[EXERCISE PROMPT]
Please restate exactly what appears in the records below from the first line to the line where "Task: Select the Pancreas category icon" is, that line included.

[MATERIAL FOR THIS EXERCISE]

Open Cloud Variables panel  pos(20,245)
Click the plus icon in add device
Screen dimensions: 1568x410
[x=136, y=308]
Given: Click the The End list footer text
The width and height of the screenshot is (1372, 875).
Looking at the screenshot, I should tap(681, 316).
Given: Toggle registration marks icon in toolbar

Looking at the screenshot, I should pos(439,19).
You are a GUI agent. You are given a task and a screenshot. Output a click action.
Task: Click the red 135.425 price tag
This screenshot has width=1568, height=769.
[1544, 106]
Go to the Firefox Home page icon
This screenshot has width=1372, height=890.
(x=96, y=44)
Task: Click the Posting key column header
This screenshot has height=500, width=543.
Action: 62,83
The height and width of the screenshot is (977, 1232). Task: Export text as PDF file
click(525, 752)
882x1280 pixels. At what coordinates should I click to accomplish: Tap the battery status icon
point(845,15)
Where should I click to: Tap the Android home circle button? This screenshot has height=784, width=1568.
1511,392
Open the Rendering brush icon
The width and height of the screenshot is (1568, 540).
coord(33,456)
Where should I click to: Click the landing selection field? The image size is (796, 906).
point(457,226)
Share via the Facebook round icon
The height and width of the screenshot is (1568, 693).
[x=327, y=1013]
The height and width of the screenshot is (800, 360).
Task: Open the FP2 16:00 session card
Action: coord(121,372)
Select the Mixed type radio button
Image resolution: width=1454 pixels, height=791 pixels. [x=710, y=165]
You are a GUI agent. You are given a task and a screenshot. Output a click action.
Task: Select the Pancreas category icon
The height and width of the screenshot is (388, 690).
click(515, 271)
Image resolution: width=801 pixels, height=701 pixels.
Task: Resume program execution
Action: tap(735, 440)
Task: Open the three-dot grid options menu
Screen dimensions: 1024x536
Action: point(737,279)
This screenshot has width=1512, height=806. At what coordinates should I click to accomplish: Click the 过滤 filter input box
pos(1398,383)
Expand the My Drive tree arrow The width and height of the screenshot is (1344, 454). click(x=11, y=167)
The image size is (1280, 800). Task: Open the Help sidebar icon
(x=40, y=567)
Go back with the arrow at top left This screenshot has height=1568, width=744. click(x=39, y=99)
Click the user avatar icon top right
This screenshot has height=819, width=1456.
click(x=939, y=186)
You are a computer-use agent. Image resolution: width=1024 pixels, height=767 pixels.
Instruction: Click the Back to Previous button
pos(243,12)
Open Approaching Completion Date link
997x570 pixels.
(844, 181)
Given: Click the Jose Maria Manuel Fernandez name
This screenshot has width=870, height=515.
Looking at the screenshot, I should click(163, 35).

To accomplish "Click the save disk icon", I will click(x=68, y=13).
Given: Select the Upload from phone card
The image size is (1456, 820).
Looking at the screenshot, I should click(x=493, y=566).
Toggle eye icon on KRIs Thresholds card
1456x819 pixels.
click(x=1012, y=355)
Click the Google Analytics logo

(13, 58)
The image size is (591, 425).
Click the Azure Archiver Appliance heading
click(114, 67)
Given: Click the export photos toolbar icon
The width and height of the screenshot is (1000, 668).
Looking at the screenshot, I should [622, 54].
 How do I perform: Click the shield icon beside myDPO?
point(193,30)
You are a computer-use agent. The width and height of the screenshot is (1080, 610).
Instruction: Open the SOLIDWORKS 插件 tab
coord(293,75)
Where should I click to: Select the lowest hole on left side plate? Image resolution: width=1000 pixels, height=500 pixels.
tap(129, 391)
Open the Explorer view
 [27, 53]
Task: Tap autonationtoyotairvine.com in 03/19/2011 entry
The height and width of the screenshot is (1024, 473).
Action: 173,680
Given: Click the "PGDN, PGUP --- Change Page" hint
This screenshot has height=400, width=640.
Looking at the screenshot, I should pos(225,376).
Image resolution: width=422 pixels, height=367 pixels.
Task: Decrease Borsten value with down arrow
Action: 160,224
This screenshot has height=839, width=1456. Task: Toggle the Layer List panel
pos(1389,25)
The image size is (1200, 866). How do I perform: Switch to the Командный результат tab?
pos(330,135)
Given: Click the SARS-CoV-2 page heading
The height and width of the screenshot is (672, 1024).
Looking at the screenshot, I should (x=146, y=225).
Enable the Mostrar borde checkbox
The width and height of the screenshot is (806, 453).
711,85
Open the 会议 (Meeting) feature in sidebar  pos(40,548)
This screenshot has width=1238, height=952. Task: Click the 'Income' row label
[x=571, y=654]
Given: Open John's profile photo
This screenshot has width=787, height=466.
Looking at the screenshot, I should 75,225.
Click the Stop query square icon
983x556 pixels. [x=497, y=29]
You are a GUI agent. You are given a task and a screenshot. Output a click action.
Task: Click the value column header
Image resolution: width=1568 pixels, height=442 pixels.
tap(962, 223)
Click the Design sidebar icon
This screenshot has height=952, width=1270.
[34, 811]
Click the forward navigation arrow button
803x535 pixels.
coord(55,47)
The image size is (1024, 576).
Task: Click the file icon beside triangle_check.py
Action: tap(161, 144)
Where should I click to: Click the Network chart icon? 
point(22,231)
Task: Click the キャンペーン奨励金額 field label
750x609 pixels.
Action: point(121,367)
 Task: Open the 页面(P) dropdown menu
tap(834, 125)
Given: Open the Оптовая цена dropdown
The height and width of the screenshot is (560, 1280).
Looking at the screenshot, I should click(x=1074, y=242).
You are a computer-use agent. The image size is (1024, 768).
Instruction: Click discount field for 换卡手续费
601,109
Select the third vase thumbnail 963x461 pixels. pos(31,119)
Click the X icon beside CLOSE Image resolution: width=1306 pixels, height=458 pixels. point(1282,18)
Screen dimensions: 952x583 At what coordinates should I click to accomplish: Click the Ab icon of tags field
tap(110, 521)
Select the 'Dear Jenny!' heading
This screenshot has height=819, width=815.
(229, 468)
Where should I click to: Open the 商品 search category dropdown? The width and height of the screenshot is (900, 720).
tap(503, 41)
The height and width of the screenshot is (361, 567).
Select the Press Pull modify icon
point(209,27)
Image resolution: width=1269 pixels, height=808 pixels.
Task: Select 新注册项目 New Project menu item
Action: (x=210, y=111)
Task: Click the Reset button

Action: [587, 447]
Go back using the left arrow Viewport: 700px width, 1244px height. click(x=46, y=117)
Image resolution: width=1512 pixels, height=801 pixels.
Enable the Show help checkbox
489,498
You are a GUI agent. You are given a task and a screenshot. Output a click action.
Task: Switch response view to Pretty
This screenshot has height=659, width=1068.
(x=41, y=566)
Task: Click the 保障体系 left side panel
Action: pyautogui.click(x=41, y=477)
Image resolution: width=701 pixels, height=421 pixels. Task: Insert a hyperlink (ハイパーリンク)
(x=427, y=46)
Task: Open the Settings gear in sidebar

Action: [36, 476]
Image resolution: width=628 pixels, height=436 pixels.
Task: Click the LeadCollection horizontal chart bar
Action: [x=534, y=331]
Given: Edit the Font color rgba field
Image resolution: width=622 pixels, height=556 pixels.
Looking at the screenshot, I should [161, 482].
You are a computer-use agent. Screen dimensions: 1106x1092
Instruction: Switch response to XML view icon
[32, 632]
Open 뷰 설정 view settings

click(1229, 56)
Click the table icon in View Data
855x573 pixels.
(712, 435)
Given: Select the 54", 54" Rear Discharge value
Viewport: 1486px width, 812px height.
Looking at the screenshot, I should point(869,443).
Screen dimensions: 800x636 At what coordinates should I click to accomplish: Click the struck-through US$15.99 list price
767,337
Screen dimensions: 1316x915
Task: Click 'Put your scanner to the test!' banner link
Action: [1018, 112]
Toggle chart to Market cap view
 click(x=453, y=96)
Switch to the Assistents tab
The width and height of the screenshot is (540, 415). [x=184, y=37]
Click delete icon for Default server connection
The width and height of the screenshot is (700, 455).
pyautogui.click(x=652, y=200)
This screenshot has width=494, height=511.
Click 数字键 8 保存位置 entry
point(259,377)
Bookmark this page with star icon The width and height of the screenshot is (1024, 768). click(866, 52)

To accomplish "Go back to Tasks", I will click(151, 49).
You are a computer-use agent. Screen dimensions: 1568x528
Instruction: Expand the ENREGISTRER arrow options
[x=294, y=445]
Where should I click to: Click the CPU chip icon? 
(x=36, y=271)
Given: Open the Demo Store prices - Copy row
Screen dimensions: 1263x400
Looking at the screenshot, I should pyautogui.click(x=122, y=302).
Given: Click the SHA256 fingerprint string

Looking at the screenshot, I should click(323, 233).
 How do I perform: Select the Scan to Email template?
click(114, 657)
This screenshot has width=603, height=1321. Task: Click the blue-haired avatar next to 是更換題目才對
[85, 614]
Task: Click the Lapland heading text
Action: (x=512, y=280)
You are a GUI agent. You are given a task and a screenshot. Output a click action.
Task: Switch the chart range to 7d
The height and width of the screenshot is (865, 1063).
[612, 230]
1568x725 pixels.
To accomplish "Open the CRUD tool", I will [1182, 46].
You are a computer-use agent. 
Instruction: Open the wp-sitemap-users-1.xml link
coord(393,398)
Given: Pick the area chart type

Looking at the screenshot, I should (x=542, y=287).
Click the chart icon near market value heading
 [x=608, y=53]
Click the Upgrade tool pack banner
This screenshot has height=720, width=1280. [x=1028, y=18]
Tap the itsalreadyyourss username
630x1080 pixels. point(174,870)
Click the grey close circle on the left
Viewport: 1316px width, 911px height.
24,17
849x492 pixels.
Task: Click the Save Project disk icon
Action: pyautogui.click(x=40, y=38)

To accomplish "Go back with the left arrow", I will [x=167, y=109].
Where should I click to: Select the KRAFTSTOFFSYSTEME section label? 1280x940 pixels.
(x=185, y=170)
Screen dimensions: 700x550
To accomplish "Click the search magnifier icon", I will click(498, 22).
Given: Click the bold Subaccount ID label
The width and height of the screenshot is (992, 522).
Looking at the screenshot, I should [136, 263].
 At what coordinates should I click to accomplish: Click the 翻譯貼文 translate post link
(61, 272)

[YOUR RESPONSE]
Open Cloud Variables panel  pos(20,245)
Click the plus icon in add device
Screen dimensions: 1568x410
[x=136, y=308]
Given: Click the The End list footer text
The width and height of the screenshot is (1372, 875).
Looking at the screenshot, I should tap(681, 316).
Given: Toggle registration marks icon in toolbar

Looking at the screenshot, I should pos(439,19).
You are a GUI agent. You are given a task and a screenshot. Output a click action.
Task: Click the red 135.425 price tag
This screenshot has width=1568, height=769.
[1544, 106]
Go to the Firefox Home page icon
This screenshot has width=1372, height=890.
(x=96, y=44)
Task: Click the Posting key column header
This screenshot has height=500, width=543.
Action: 62,83
The height and width of the screenshot is (977, 1232). Task: Export text as PDF file
click(525, 752)
882x1280 pixels. At what coordinates should I click to accomplish: Tap the battery status icon
point(845,15)
Where should I click to: Tap the Android home circle button? This screenshot has height=784, width=1568.
1511,392
Open the Rendering brush icon
The width and height of the screenshot is (1568, 540).
coord(33,456)
Where should I click to: Click the landing selection field? The image size is (796, 906).
point(457,226)
Share via the Facebook round icon
The height and width of the screenshot is (1568, 693).
[x=327, y=1013]
The height and width of the screenshot is (800, 360).
Task: Open the FP2 16:00 session card
Action: coord(121,372)
Select the Mixed type radio button
Image resolution: width=1454 pixels, height=791 pixels. [x=710, y=165]
You are a GUI agent. You are given a task and a screenshot. Output a click action.
Task: Select the Pancreas category icon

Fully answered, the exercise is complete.